An analytical framework for the evaluation of the progressive collapse resistance of precast concrete hollow-core floors

Abstract

Buildings may be subjected to extreme events such as earthquakes, tsunamis, explosions, fires, or terroristic attacks during their service life. The current codes and guidelines provide three methods for the structural robustness assessment of buildings subjected to unidentified accidental actions: (i) the Tie Force, (ii) the Alternate Load Path and (iii) the Key Element methods. In particular, the Alternate Load Path is a direct method based on the evaluation of the ability of the structure and/or sub-assembly to effectively redistribute the applied loads and develop alternate load paths after the loss of a load-bearing element. In the literature, several studies aimed to investigate the progressive collapse performance of monolithic reinforced concrete structures, with almost no attention paid to precast concrete structures.
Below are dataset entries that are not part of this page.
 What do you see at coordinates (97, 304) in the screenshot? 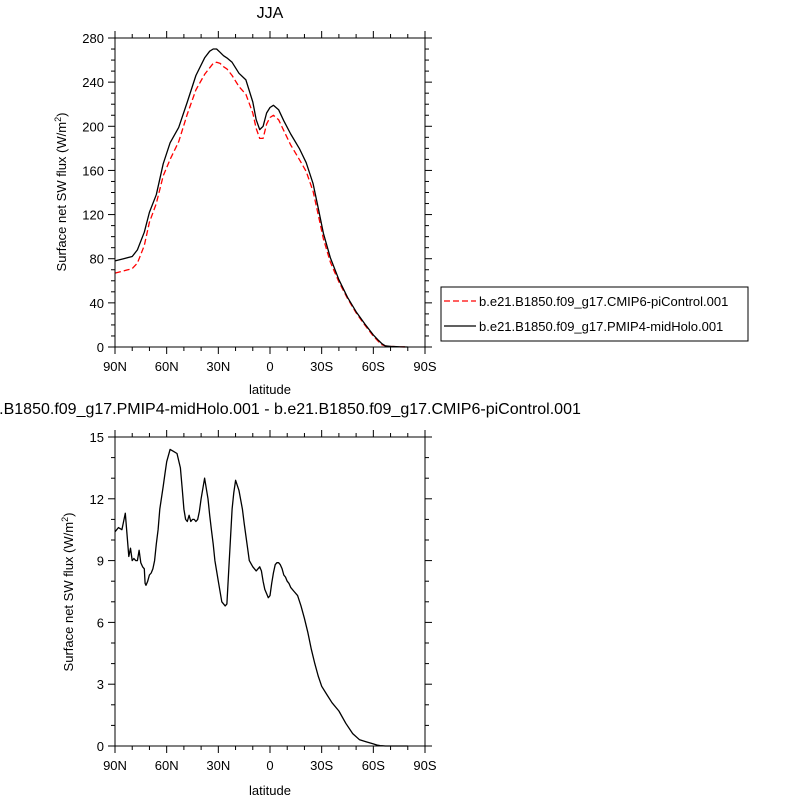
I see `y-tick-label: 40` at bounding box center [97, 304].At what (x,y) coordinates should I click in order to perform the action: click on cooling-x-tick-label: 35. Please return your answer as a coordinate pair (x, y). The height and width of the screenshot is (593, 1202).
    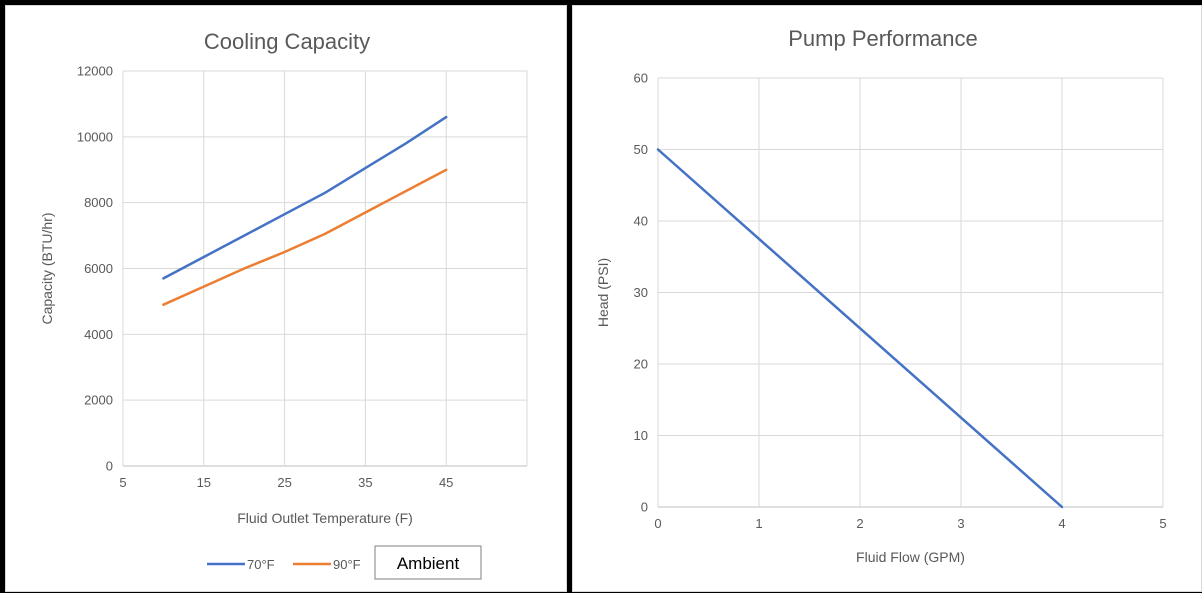
    Looking at the image, I should click on (365, 482).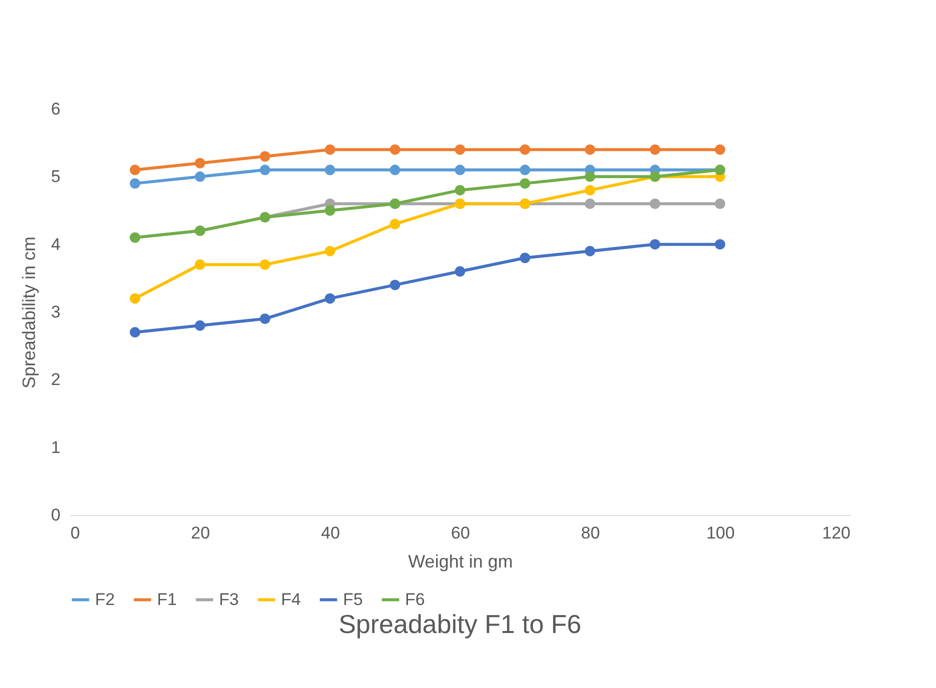 The height and width of the screenshot is (688, 936). Describe the element at coordinates (291, 600) in the screenshot. I see `legend-label: F4` at that location.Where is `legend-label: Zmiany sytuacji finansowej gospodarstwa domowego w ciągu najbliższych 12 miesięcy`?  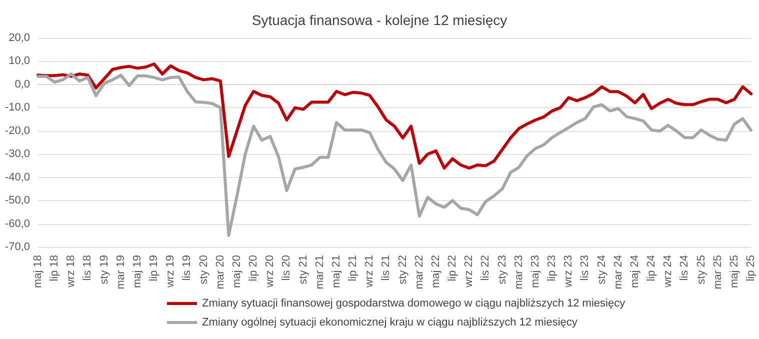 legend-label: Zmiany sytuacji finansowej gospodarstwa domowego w ciągu najbliższych 12 miesięcy is located at coordinates (414, 304).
In this work, in the context of the Alternate Load Path methods, an analytical framework is proposed and validated for the assessment of the progressive collapse resistance of precast concrete floors composed of hollow-core units and precast concrete beams, where the role played by tying reinforcement is analysed. Firstly, the study focuses on double-span hollow-core floor units by providing: (i) the static pushdown response, (ii) the dynamic capacity curve as well as the dynamic amplification factor and (iii) a practical robustness indicator, based on geometrical and mechanical features through the calculation of the chord rotation capacity, a fundamental parameter to be adopted for progressive collapse resistance. Finally, the method is extended to an entire hollow-core floor system, where both distributed ties in slab units and concentrated ties in beams are considered in the system resistance. Due to its simplicity, the analytical framework is considered useful for practical purposes, as reported with an example in the Appendix.